**Problem description**
In the material below, write out each line word for word and omit the pictures.

**Dataset records**

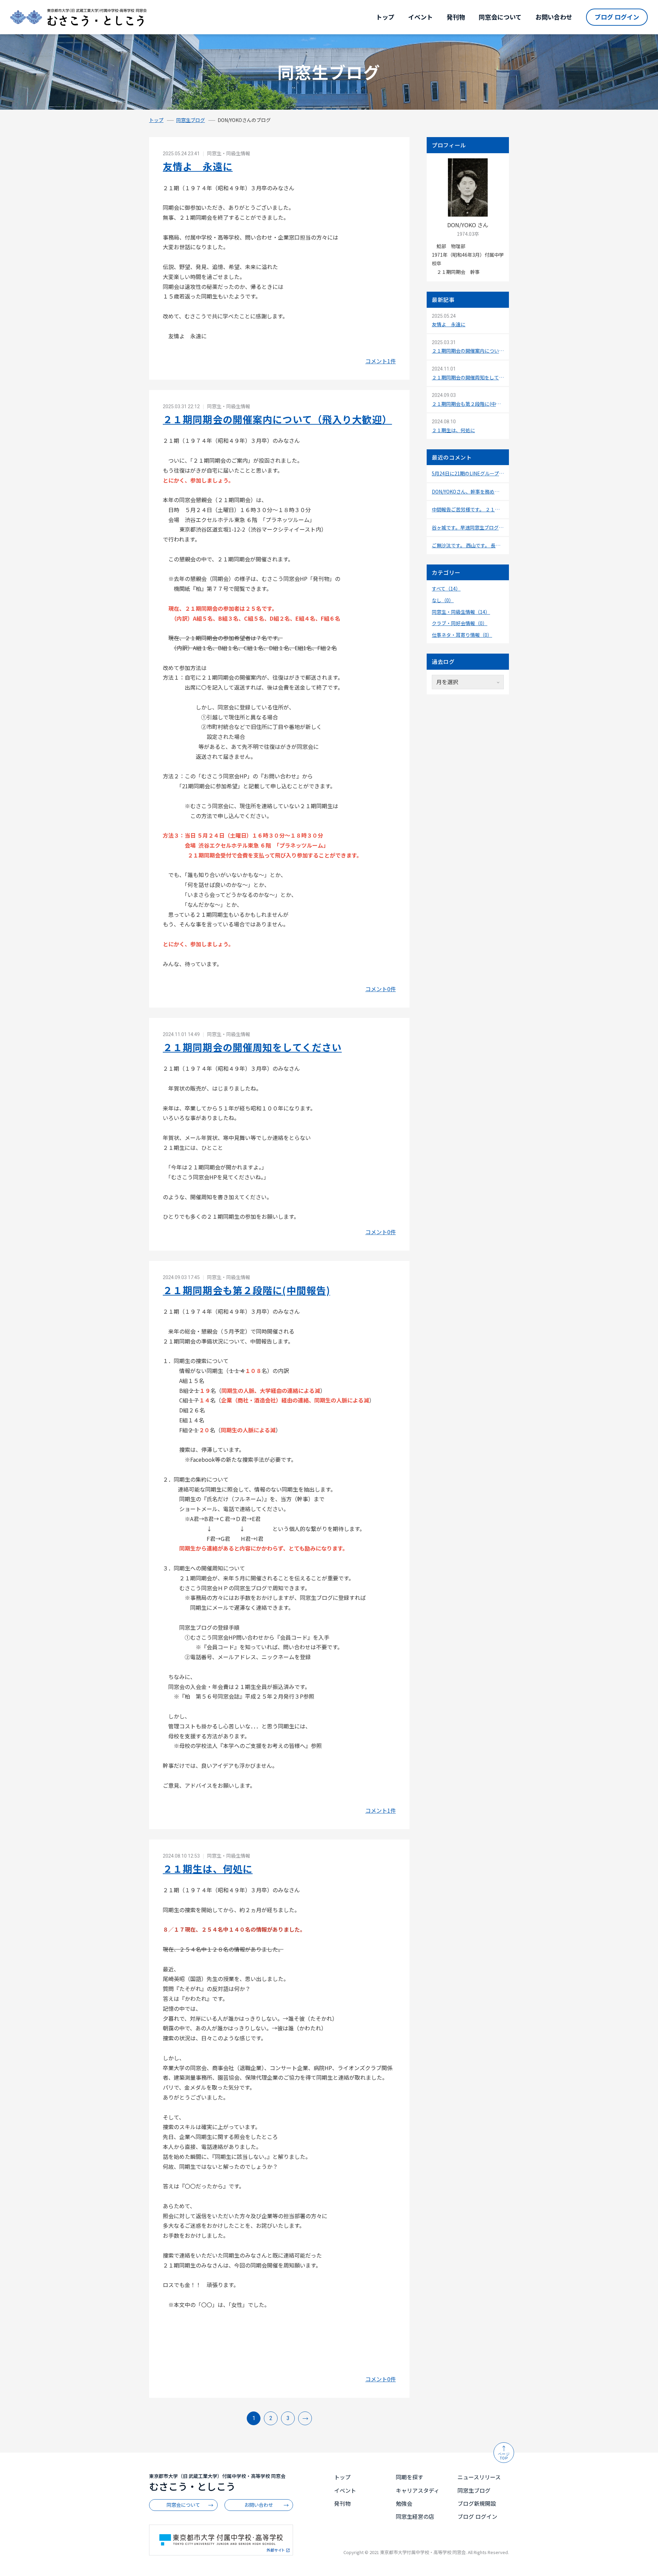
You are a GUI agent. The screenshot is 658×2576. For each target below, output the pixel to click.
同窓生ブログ (190, 120)
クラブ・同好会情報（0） (459, 623)
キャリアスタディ (417, 2490)
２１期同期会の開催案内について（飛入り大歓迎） (277, 419)
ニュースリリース (479, 2477)
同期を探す (409, 2477)
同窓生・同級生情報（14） (461, 611)
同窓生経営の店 (415, 2516)
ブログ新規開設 (477, 2503)
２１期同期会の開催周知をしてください (252, 1047)
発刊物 (456, 16)
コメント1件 (380, 361)
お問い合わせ (553, 16)
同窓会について (500, 16)
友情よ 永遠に (198, 166)
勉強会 (404, 2503)
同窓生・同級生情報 (228, 153)
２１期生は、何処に (208, 1868)
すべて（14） (446, 588)
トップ (385, 16)
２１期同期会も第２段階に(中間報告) (246, 1290)
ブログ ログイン (617, 16)
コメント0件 (380, 989)
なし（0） (443, 600)
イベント (420, 16)
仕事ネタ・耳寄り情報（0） (462, 634)
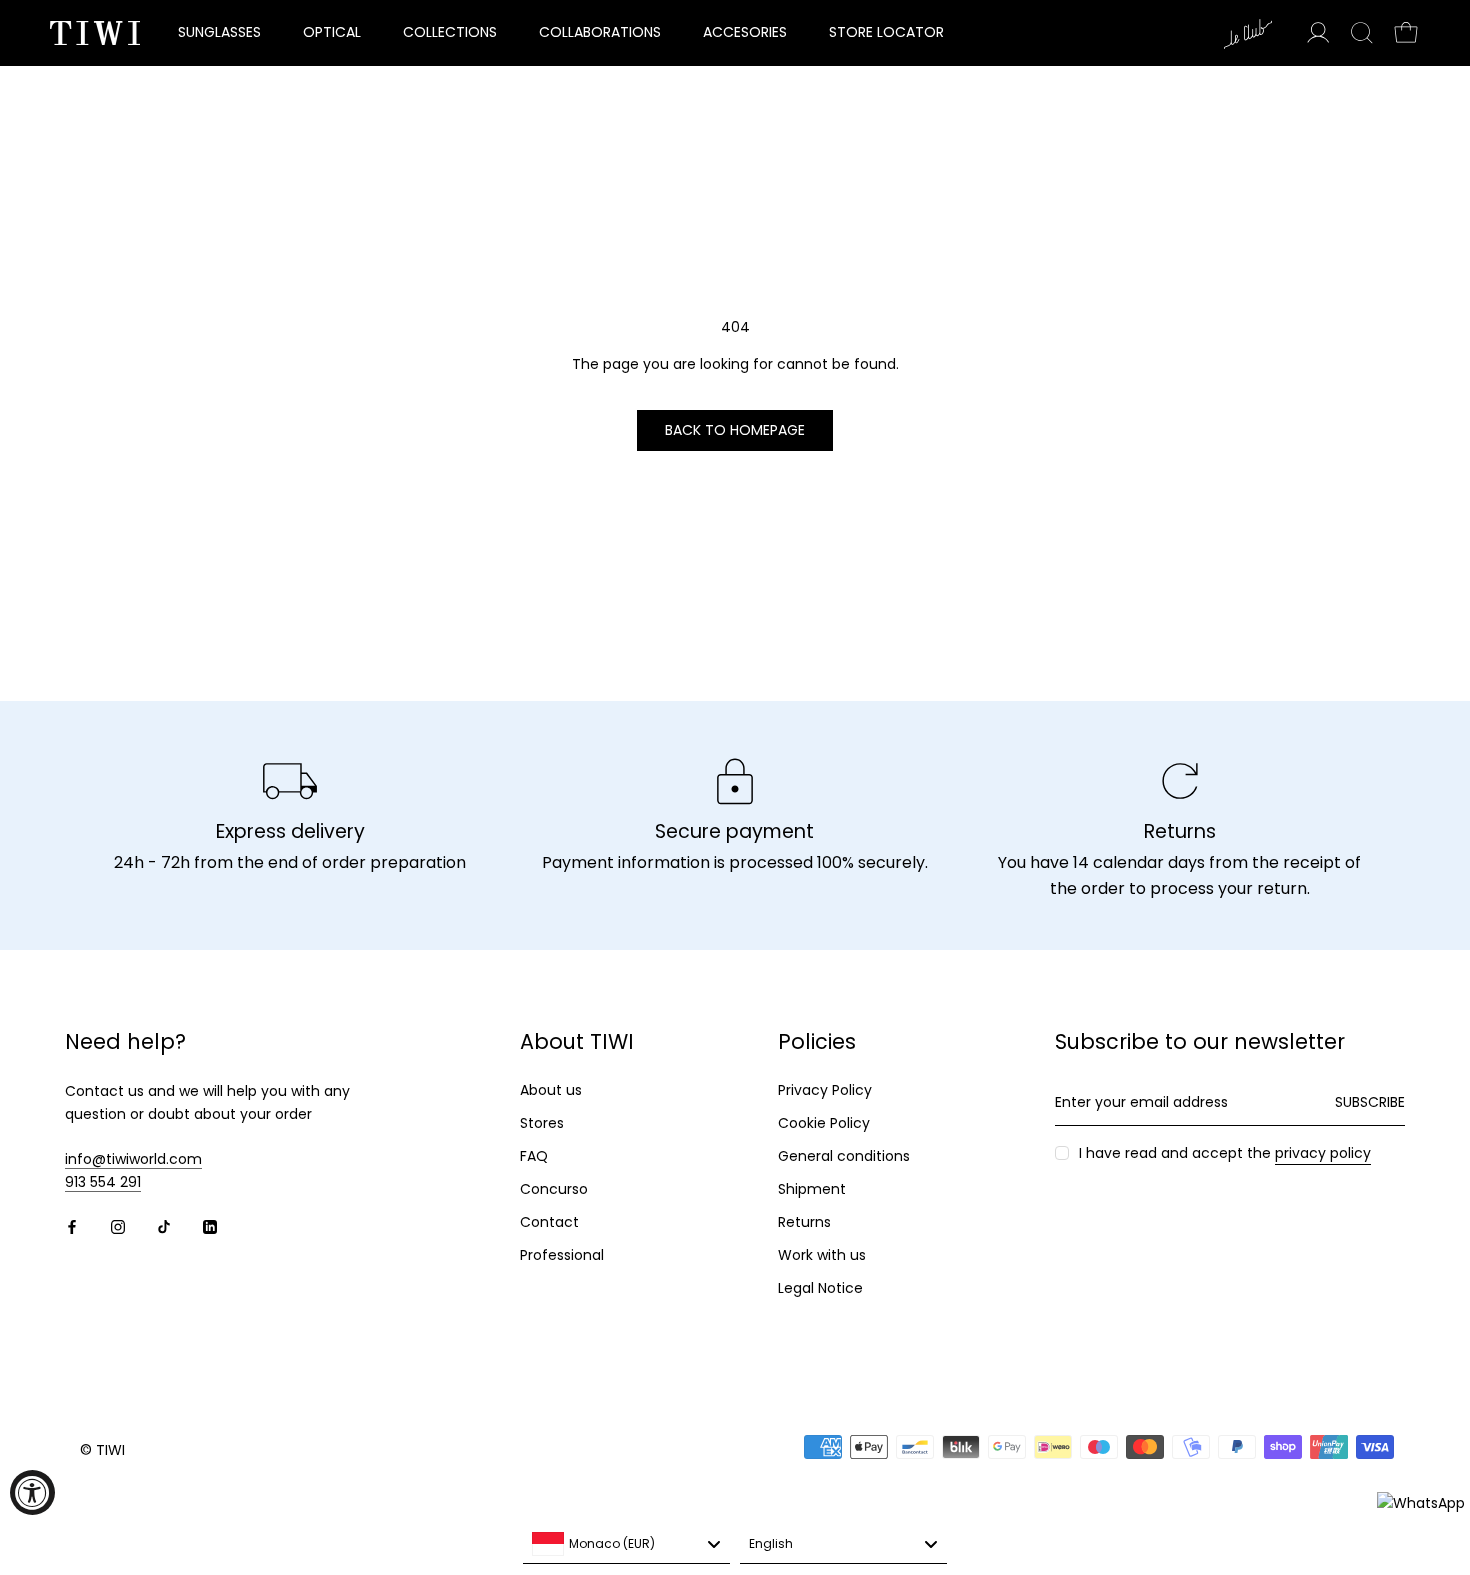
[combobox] (626, 1544)
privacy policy (1323, 1153)
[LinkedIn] (210, 1225)
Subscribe (1370, 1102)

**Solution**
You are a GUI agent. The screenshot is 658×2576. For each target below, output the pixel to click.
同窓生ブログ (190, 120)
クラブ・同好会情報（0） (459, 623)
キャリアスタディ (417, 2490)
２１期同期会の開催案内について（飛入り大歓迎） (277, 419)
ニュースリリース (479, 2477)
同期を探す (409, 2477)
同窓生・同級生情報（14） (461, 611)
同窓生経営の店 (415, 2516)
ブログ新規開設 (477, 2503)
２１期同期会の開催周知をしてください (252, 1047)
発刊物 (456, 16)
コメント1件 (380, 361)
お問い合わせ (553, 16)
同窓会について (500, 16)
友情よ 永遠に (198, 166)
勉強会 (404, 2503)
同窓生・同級生情報 (228, 153)
２１期生は、何処に (208, 1868)
すべて（14） (446, 588)
トップ (385, 16)
２１期同期会も第２段階に(中間報告) (246, 1290)
ブログ ログイン (617, 16)
コメント0件 (380, 989)
なし（0） (443, 600)
イベント (420, 16)
仕事ネタ・耳寄り情報（0） (462, 634)
[combobox] (626, 1544)
privacy policy (1323, 1153)
[LinkedIn] (210, 1225)
Subscribe (1370, 1102)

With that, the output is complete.